Target pointing data
────────────────

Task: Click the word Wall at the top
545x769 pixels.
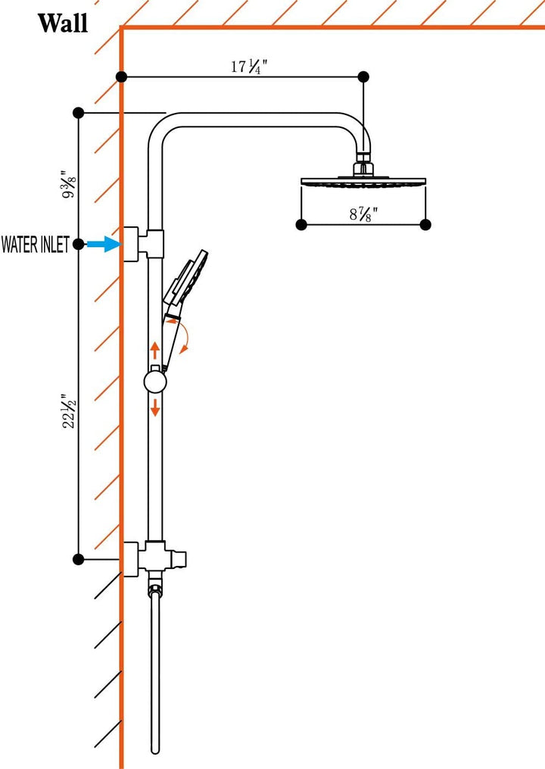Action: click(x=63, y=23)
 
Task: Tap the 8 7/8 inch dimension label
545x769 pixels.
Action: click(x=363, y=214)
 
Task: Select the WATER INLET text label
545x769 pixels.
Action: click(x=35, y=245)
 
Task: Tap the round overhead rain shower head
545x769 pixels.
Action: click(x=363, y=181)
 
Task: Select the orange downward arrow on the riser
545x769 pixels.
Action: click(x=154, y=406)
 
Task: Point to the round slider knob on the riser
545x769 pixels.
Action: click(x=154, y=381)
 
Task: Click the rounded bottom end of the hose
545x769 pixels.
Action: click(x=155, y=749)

────────────────

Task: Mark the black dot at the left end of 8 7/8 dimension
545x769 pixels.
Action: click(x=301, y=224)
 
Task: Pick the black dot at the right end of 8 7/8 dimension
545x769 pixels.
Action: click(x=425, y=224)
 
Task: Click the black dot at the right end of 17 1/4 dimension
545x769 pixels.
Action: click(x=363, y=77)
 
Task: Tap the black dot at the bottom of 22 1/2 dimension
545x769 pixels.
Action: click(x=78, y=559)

────────────────

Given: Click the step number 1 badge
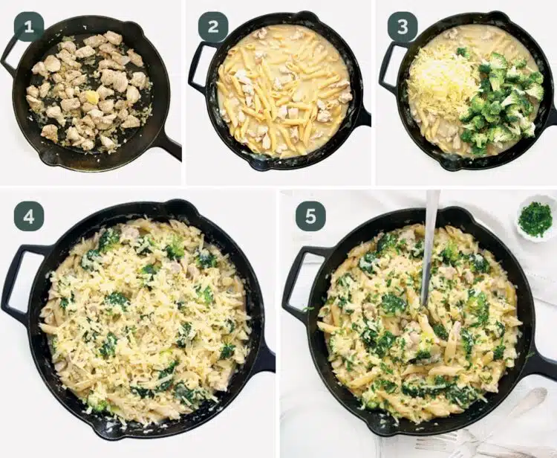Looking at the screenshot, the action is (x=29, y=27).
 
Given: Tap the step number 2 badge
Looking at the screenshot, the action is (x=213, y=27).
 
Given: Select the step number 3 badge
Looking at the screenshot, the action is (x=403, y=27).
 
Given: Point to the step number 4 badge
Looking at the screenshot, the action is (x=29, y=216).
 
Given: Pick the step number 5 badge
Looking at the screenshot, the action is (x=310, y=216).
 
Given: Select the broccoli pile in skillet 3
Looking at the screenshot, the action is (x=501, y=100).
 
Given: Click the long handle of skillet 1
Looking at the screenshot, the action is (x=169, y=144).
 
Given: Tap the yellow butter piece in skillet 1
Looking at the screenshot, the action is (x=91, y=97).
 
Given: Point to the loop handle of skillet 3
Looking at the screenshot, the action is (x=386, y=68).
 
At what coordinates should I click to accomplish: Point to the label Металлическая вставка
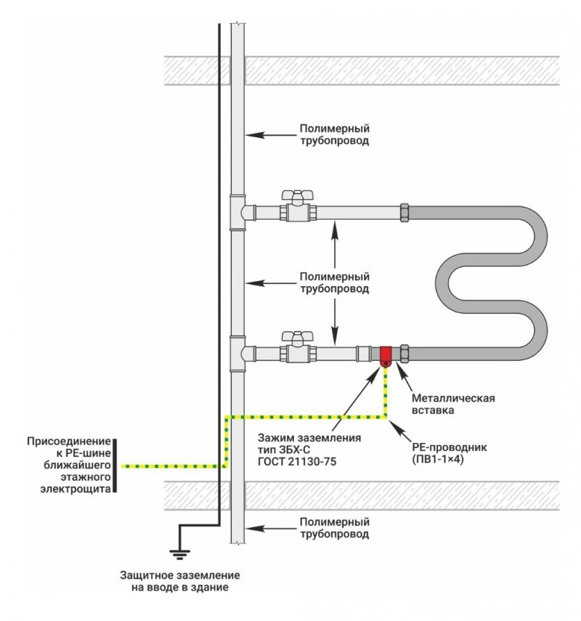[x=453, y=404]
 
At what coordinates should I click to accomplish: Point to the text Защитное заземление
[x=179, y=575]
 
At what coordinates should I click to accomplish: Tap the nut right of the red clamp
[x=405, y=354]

────────────────

Task details: Copy the items above word for word, starting at the line that contains "Task: Pick the" and ending after the line that contains "Action: click(x=78, y=559)".

Solved exercise:
Task: Pick the black dot at the right end of 8 7/8 dimension
545x769 pixels.
Action: click(x=425, y=224)
 
Task: Click the black dot at the right end of 17 1/4 dimension
545x769 pixels.
Action: click(x=363, y=77)
 
Task: Tap the black dot at the bottom of 22 1/2 dimension
545x769 pixels.
Action: click(x=78, y=559)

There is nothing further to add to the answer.